--- TUJUAN LATIHAN ---
Apakah tiap pernyataan berikut sesuai dengan penggalan teks tentang film Istirahatlah Kata-Kata di bawah? Jawab ya atau tidak untuk setiap nomor, lalu kutip secara persis kata-kata penentu dari teks.
1. Film itu berdurasi 97 menit.
2. Pembuatan film itu memakan waktu dua tahun.
3. Periode pelarian Thukul dalam film dipersingkat lagi ke masa ketika ia bersembunyi di Pontianak.

--- PENGGALAN TEKS ---
· · · · ·

Oleh: Dieqy Hasbi Widhana - 20 Januari 2017
Yosep Anggi Noen, sutradara film "Istirahatlah Kata-kata" . Tirto.id/Andrey Gromico
Masa singkat pelarian Thukul yang digambarkan dalam film ialah periode paling kompleks dan krusial dalam sejarah politik Indonesia di akhir Orde Baru.
Karya sutradara Yosep Anggi Noen identik dengan shot para tokoh utama dari belakang dan dialog minimalis. Itu terlihat dalam film panjang perdananya, Vakansi Yang Janggal dan Penyakit Lainnya (2012). Pendekatan kosa gambar yang sama itu masih ia pakai dalam Istirahatlah Kata-Kata. Penonton bisa menilai bahwa 'jiwa ketok' alias psikologisme tokoh dalam film Anggi tidak seketika menyeruak, melainkan diudar sangat pelan dan halus, dan cenderung multi-tafsir.
Seorang penyair pemberontak, penyair protes seperti Wiji Thukul, diterjemahkan Anggi dalam layar suara yang nyaris sunyi. Ia mengambil masa singkat pelarian Thukul sesudah 27 Juli 1996 yang dikejar-kejar aparat intelijen dan serdadu Orde Baru. Periode itu dipersingkat lagi ketika Thukul bersembunyi di Pontianak, Kalimantan Barat. Keseluruhan film berdurasi 97 menit ini hendak menampilkan Thukul sebagai sosok yang juga mengenal rasa takut, cemas, rindu, dan kesepian.
Dalam proses riset sebelum syuting, selain menyisiri setiap karya Thukul, Anggi juga menelusuri berkas-berkas yang berhubungan dengan kisah aktivis pro-demokrasi tersebut.
Puisi-puisi Thukul adalah kehidupan dekat sang penyair, kehidupan sehari-hari yang ia jalani, perjalanan realisme. Ini cukup bikin Anggi lebih mudah menuangkan konteks karya Thukul ke dalam layar. Bagi Anggi, Thukul dilahirkan dan hidup dengan ritme yang sinematik.
Proses pembuatan Istirahatlah Kata-Kata memakan waktu tiga tahun, sebagian besar tersita untuk riset dan pra-produksi. Ia telah menuntaskan sebuah proyek yang mengandung pesan terang ketika negara tetap abai dan melipat kasus-kasus kejahatan terhadap kemanusiaan termasuk penghilangan orang secara paksa yang menimpa Wiji Thukul.
Berikut perbincangan antara Yosep Anggi Noen dengan Dieqy Hasbi Widhana dari Tirto.
Apa yang mendorong Anda setuju menggarap film ini?

· · · · ·

--- CUPLIKAN DATA ---
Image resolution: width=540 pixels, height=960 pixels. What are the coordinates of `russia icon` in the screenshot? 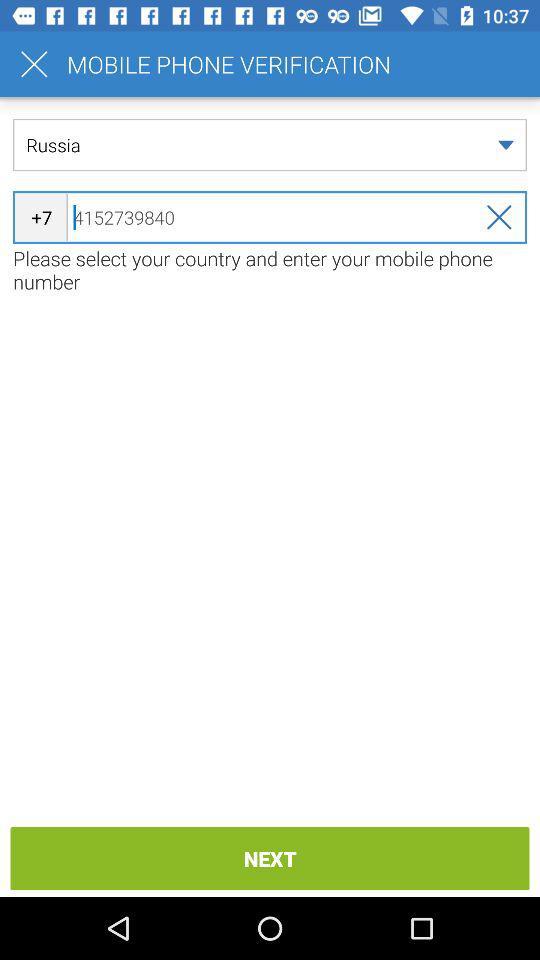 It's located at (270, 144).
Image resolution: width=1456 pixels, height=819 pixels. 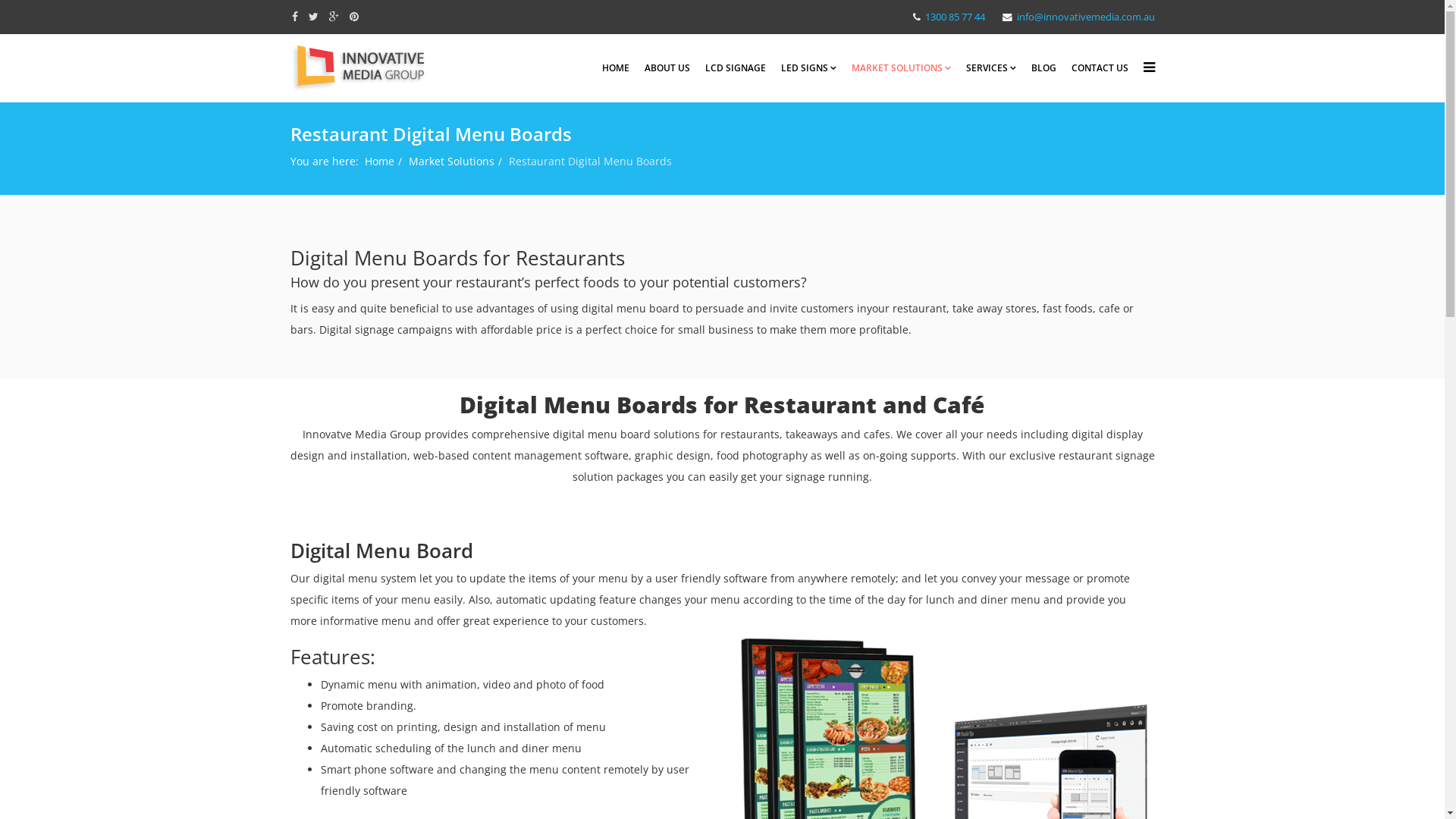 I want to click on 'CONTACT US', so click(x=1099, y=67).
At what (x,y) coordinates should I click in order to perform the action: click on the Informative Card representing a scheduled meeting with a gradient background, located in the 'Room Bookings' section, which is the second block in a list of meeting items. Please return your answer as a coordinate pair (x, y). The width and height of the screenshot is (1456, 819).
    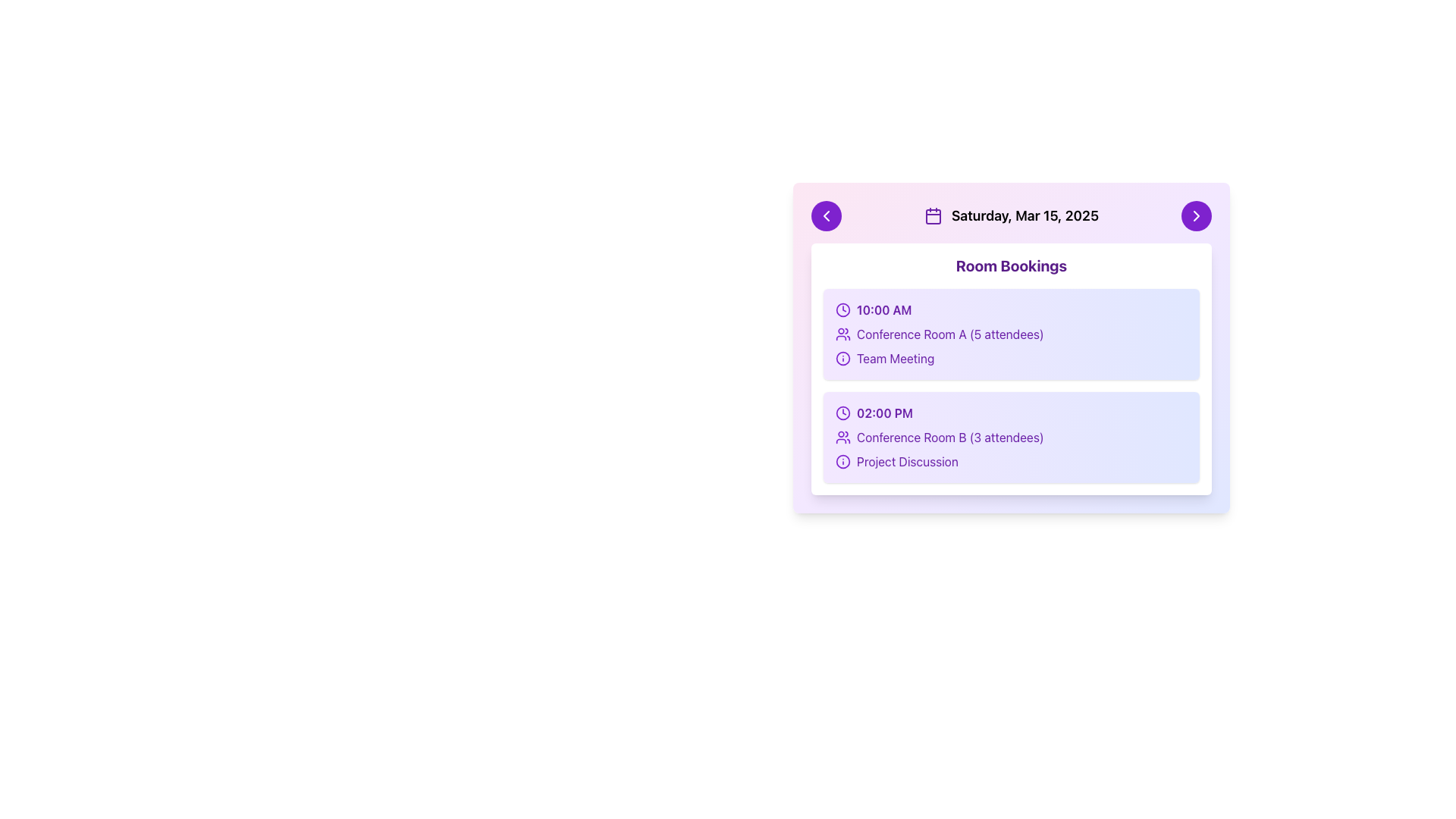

· · · · ·

--- JAWABAN TUGAS ---
1. Ya: "Keseluruhan film berdurasi 97 menit ini"
2. Tidak: "Proses pembuatan Istirahatlah Kata-Kata memakan waktu tiga tahun"
3. Ya: "Periode itu dipersingkat lagi ketika Thukul bersembunyi di Pontianak, Kalimantan Barat."